Somebody with a whole lot of followers on Twitter who has a lot of “links” and “recommendations” will, in a Google search on that person, come up over another person with similar content but lesser reputation and trust. This kind of ranking is referred to as the “human algorithm” – I’m oversimplifying this.

You might want to read the following: Brian Solis on “The Human Algorithm and how Google ranks Tweets in real-time Search”, Mark Little of Storyful: “The Human Algorithm”, which really talks about curation and Mathew Ingram of Gigaom writing about the ”Future of Media: Curation, Verification and News as a Process”. The last two articles are bit redundant, but both talk extensively about the verification process of actual news stories, which is fascinating and labor intensive.

And to round it up: Soren Gordhamer from Mashable talks about the Future of Social Media and the three pressing questions regarding the future of social media: distraction, filter, and capacity.

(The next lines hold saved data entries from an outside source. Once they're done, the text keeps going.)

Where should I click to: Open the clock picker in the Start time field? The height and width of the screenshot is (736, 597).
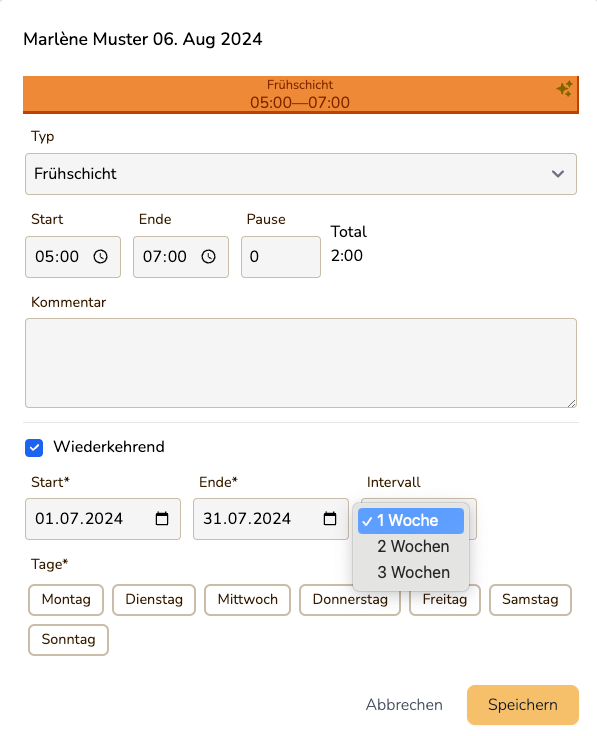(100, 257)
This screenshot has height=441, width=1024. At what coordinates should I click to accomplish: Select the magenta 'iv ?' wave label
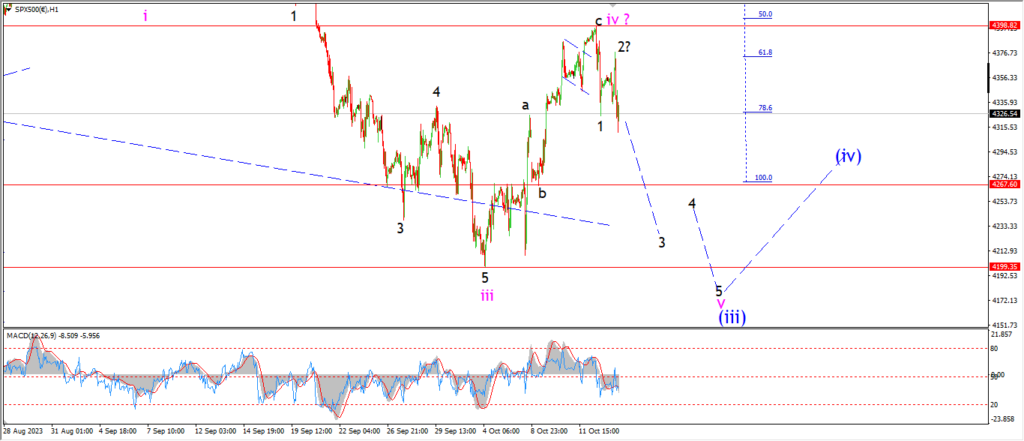point(618,20)
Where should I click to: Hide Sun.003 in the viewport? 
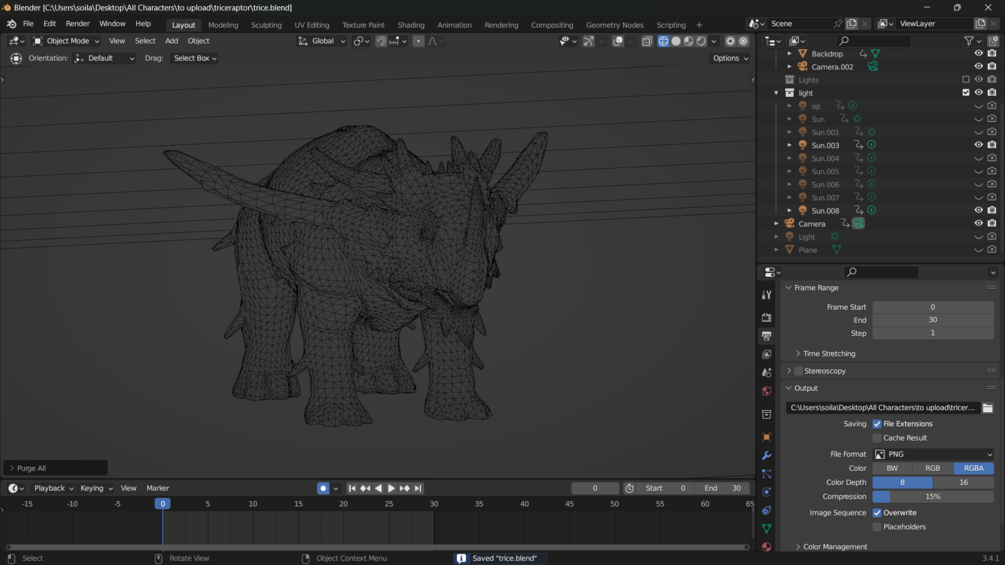(978, 145)
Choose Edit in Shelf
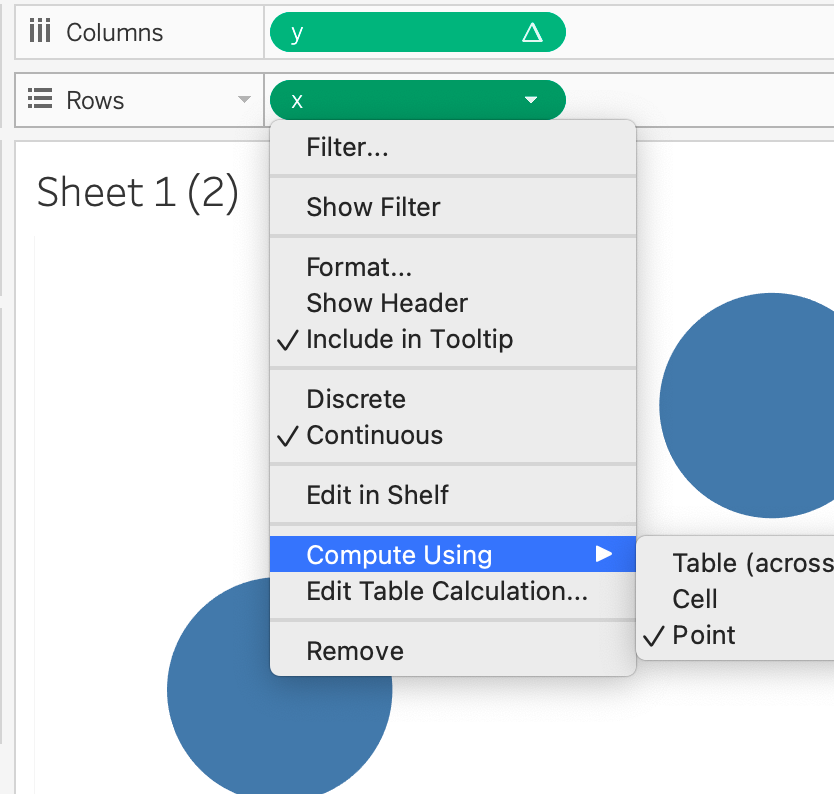The image size is (834, 794). coord(377,495)
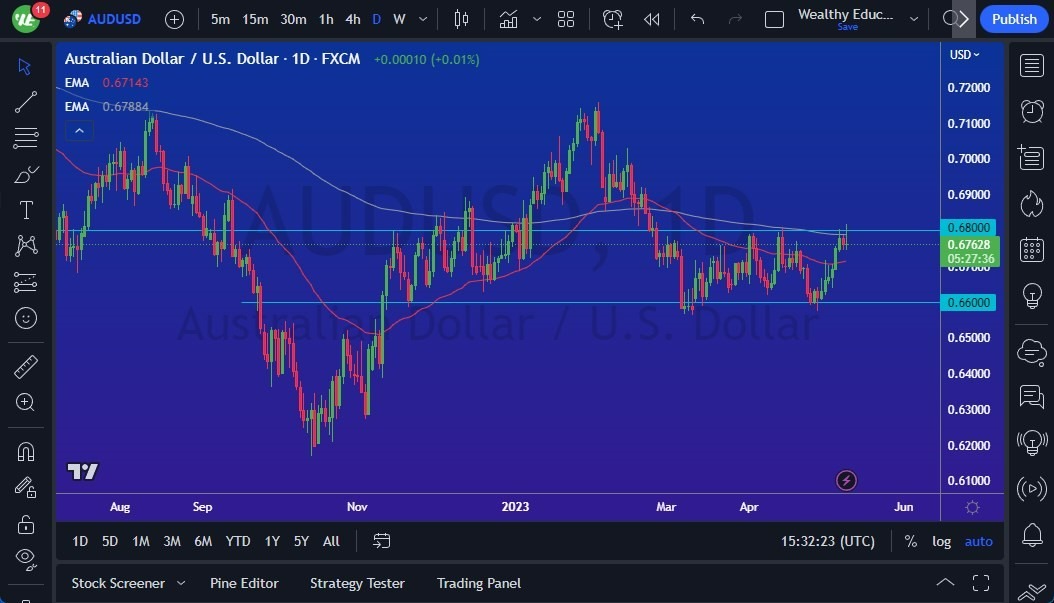Select the Measure ruler tool

pos(25,366)
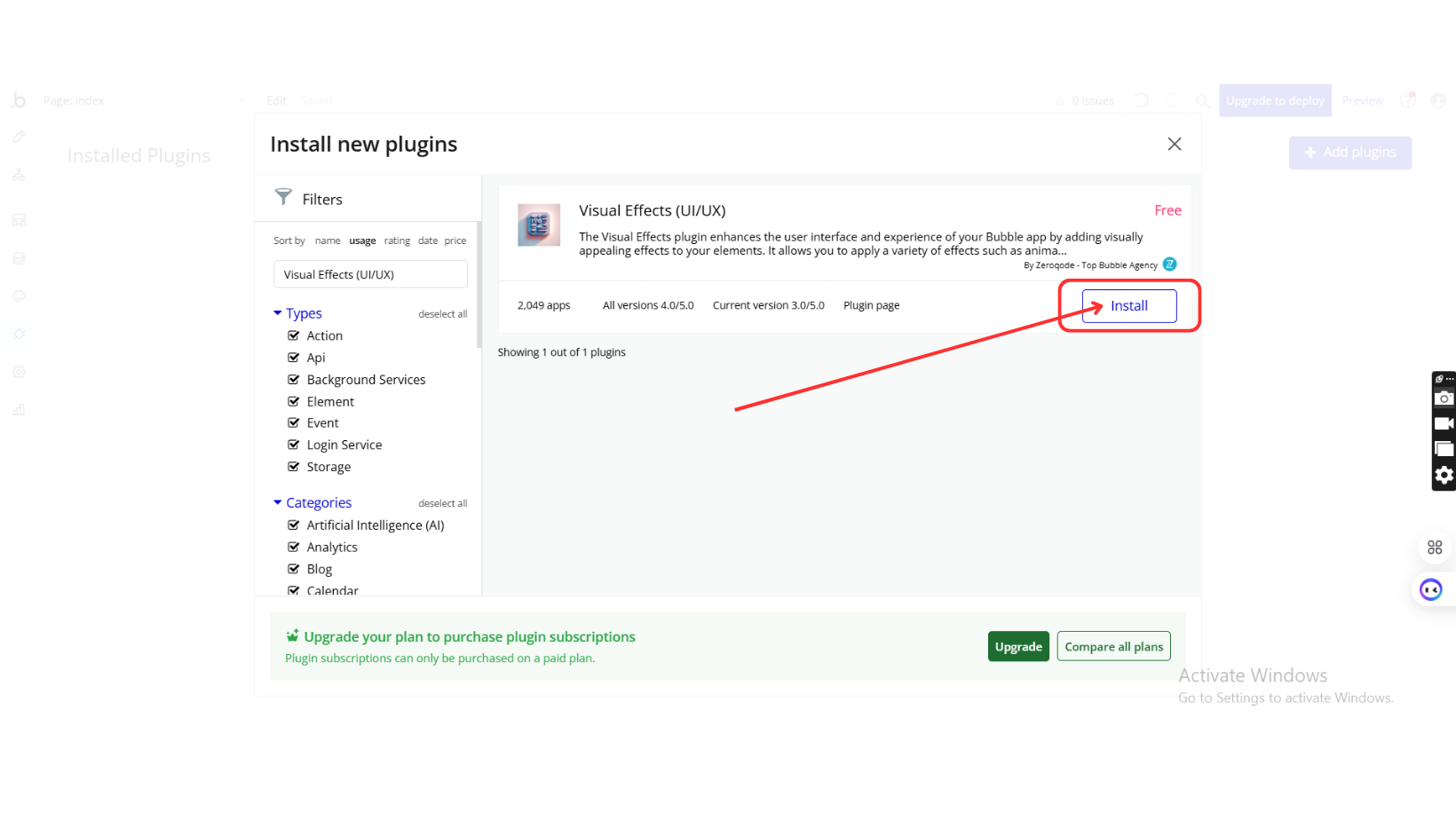Open the round chat assistant icon
Image resolution: width=1456 pixels, height=820 pixels.
tap(1430, 589)
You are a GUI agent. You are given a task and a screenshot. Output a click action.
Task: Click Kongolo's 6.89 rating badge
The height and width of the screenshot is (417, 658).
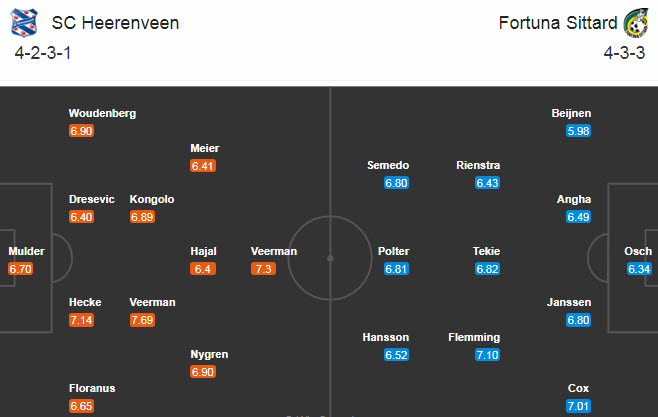click(x=141, y=216)
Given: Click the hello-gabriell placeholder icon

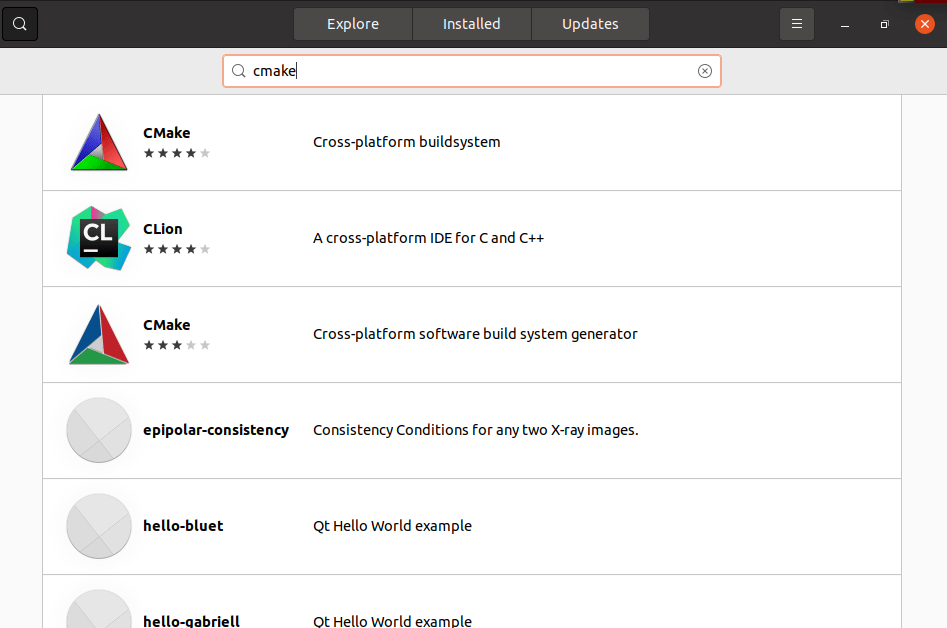Looking at the screenshot, I should (x=99, y=609).
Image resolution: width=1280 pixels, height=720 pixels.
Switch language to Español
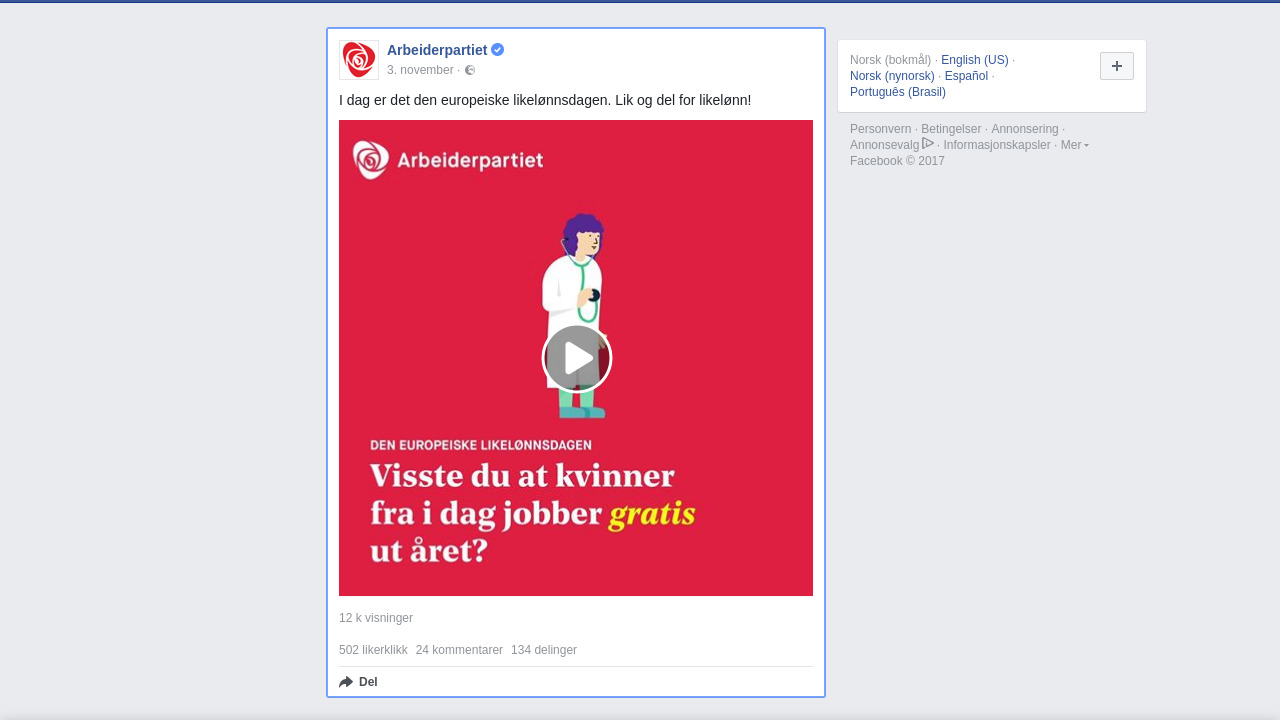pyautogui.click(x=966, y=76)
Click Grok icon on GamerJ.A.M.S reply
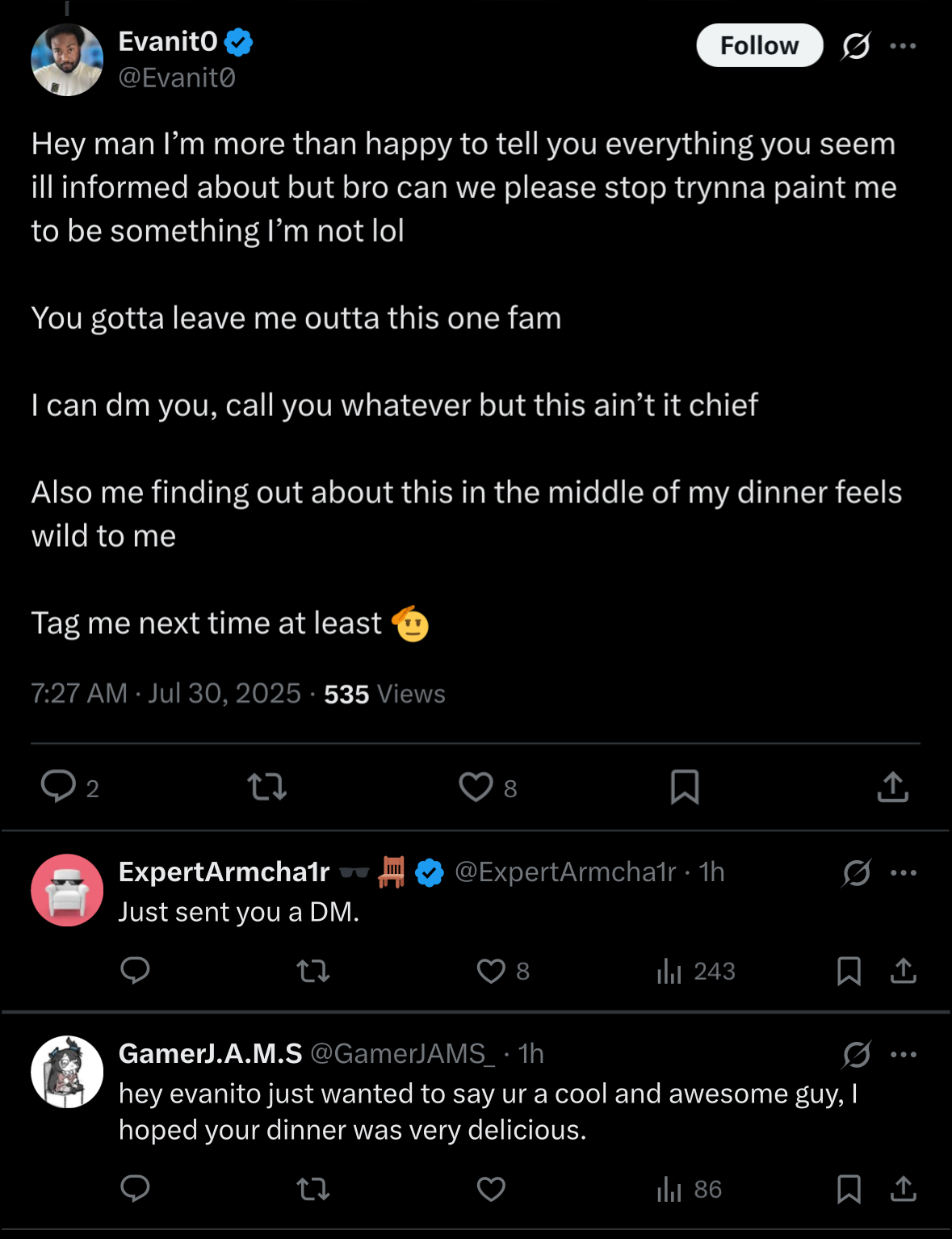 [856, 1054]
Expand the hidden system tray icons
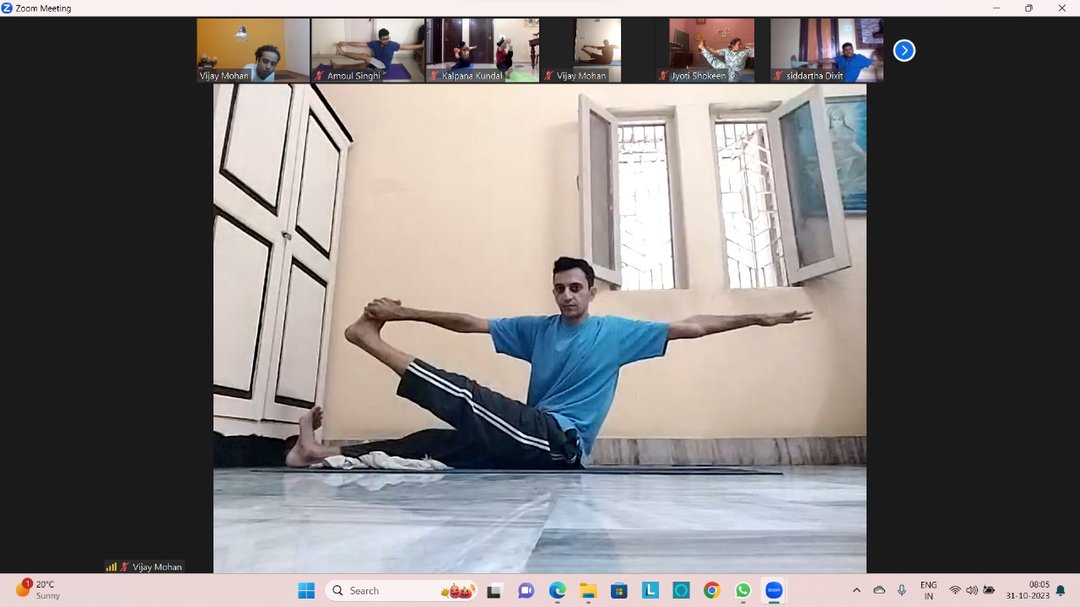1080x607 pixels. [x=856, y=590]
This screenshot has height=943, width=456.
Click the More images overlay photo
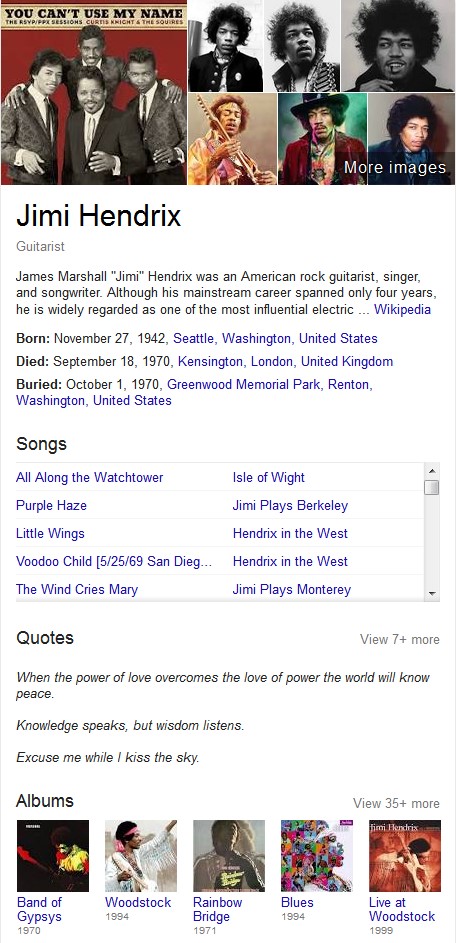pyautogui.click(x=411, y=139)
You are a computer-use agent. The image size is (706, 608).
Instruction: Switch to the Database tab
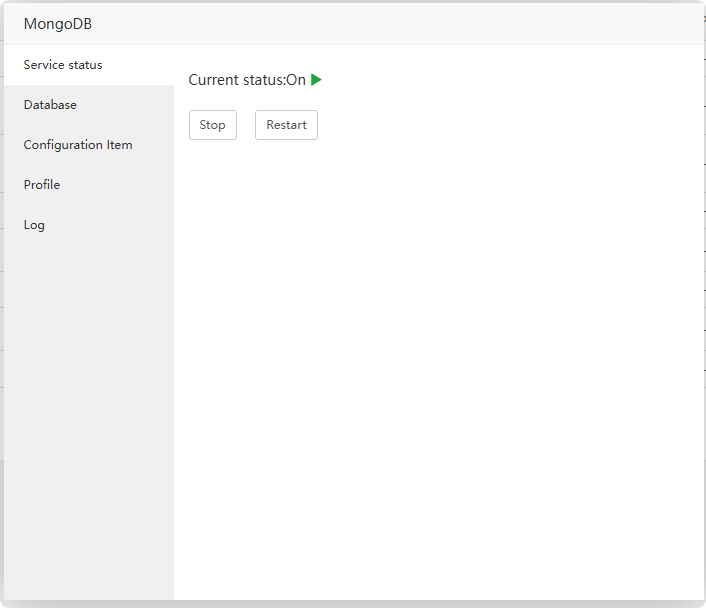[50, 105]
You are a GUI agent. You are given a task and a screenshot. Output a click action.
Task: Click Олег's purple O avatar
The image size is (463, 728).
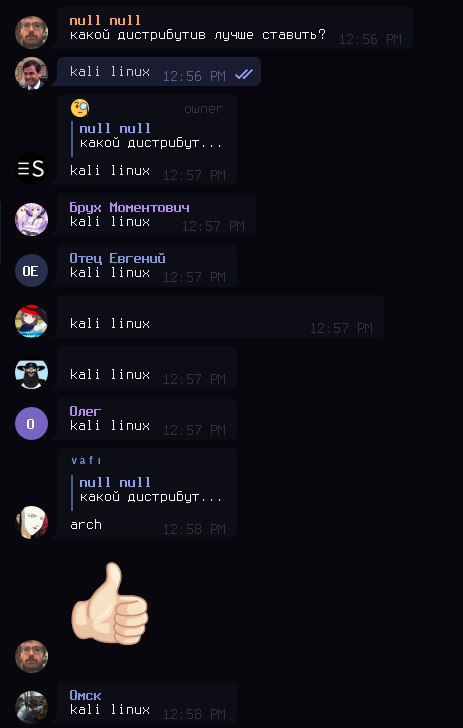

The first is self-explanatory and so is the third, but I would like to expand on the second a bit, filter: increasingly search engines give us information they THINK we want to see. If you where to Google your neighbor from your home computer and then again from a coffee shop you could quite likely get entirely different results. Google, Bing and other search engines are filtering the search for you based on your browsing history, social media interactions and on-line purchasing habits. This brings Gordhamer to ask for three options: filtering needs to be transparent, we need to be able to make choices in the filtering applied and there needs to also be an unfiltered option.

Gordhamer’s observation is; as we will be increasingly inundated, overwhelmed and clogged up with irrelevant and relevant information with still only 24 hours a day. The new paradigm is no longer the questions of the many different ways of sharing on line, but the question of RELEVANCY.

And with relevancy being the new paradigm shift in the near future of social media we are back to curation and human algorithms. He/she who makes the most noise will be heard! What else is new?